Top of Supplied material

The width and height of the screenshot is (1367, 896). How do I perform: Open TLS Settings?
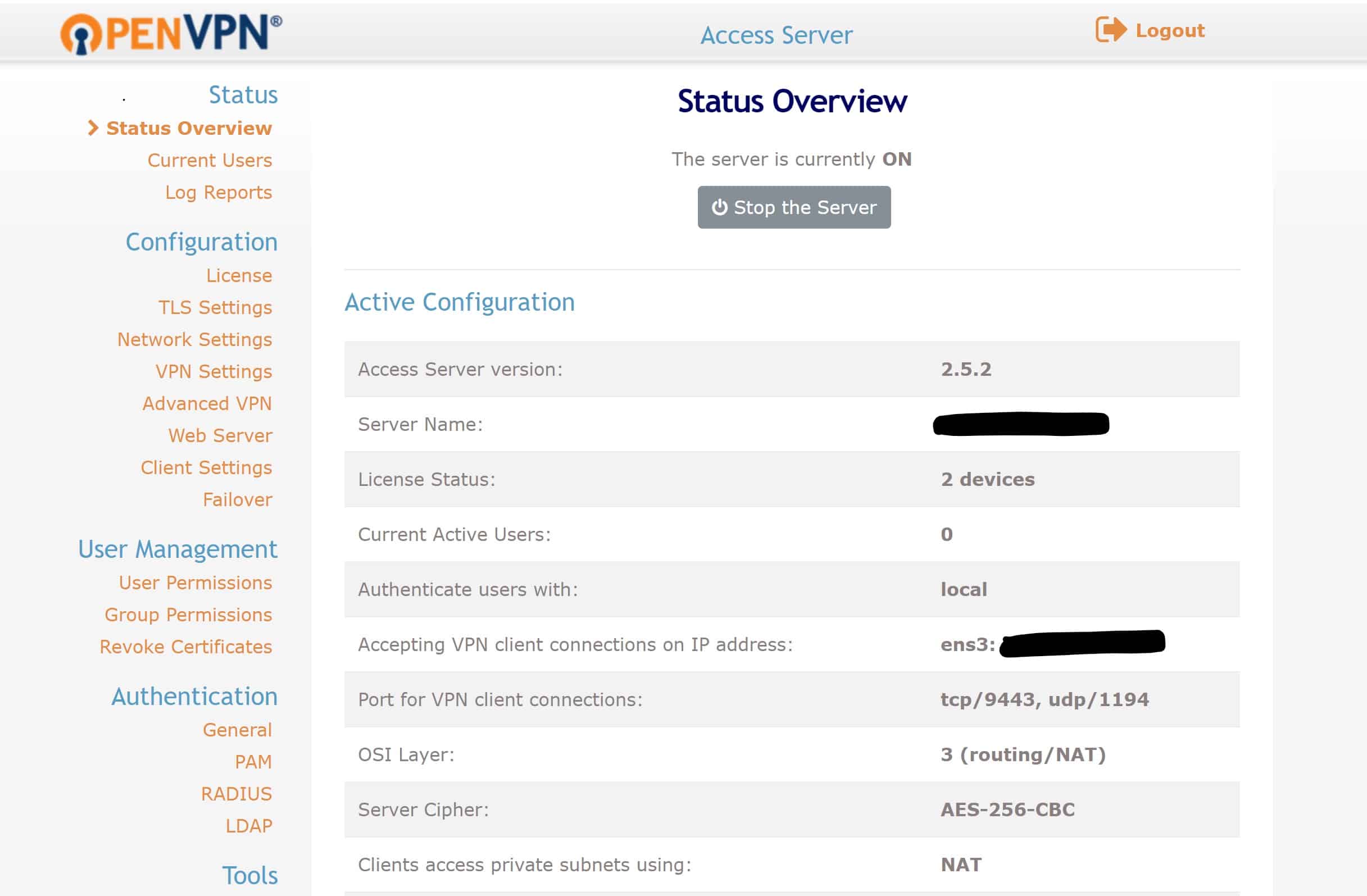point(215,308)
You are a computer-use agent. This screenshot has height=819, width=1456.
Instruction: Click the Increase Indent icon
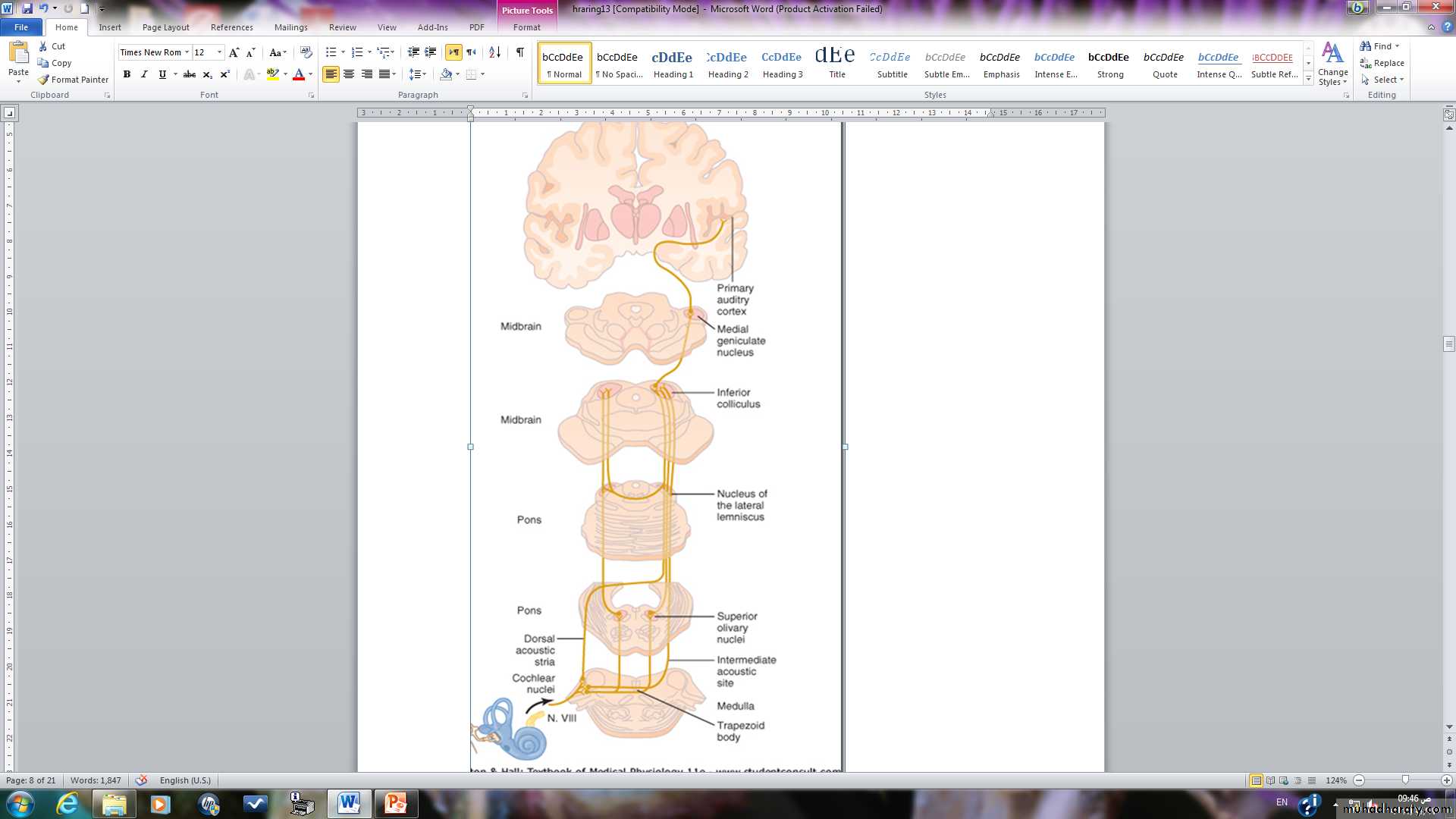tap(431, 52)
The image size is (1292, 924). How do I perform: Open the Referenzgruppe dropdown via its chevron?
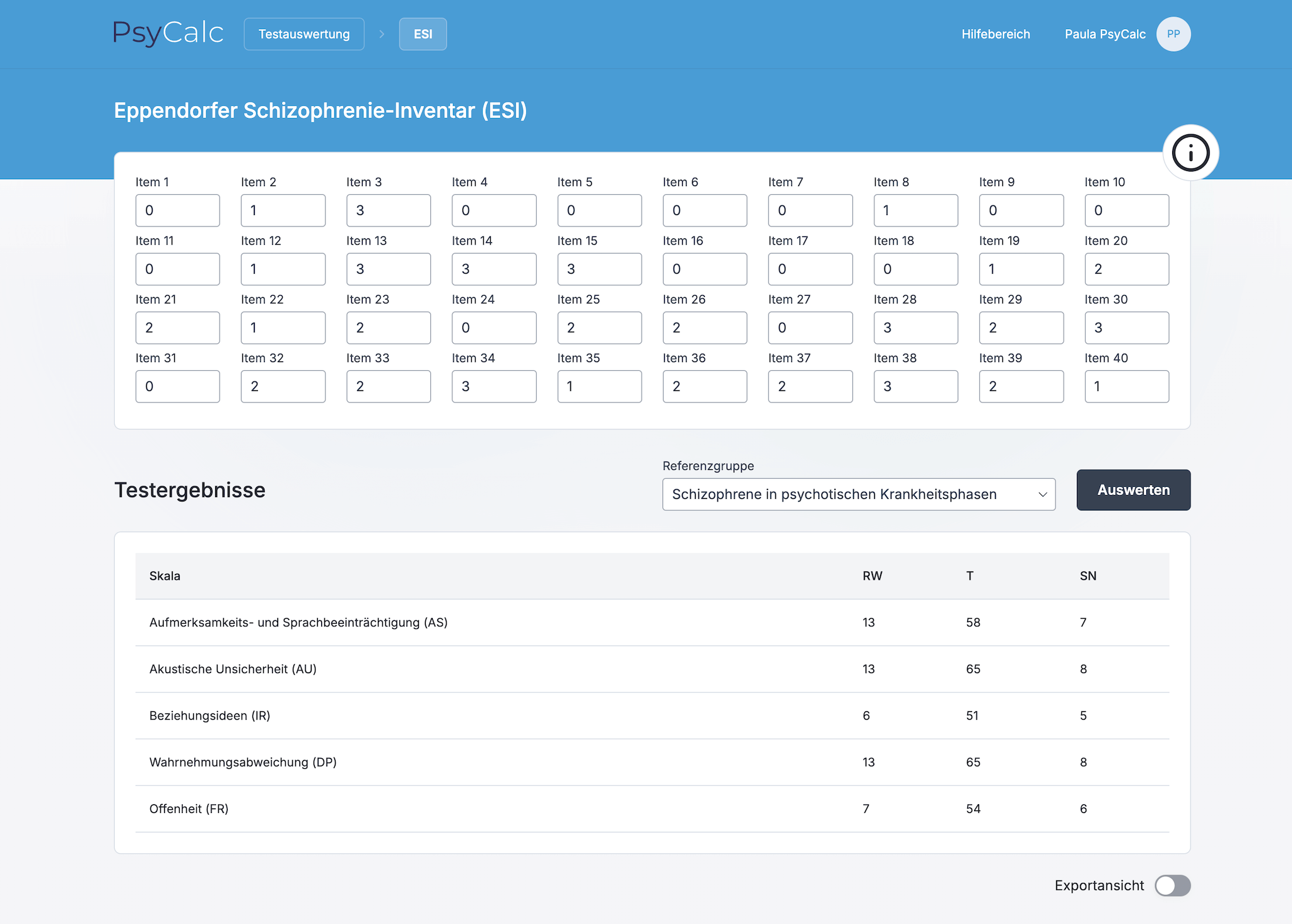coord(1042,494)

Bottom of Supplied material

- **Your goal**: A faithful copy of all the data above is required, printed exactly and with no pictures.

- **Result for this task**:
The width and height of the screenshot is (1367, 896). How do I perform: Open TLS Settings?
point(215,308)
You are a computer-use agent. This screenshot has height=819, width=1456.
Instruction: Click the Increase Indent icon
tap(431, 52)
The image size is (1292, 924). How do I perform: Open the Referenzgruppe dropdown via its chevron?
coord(1042,494)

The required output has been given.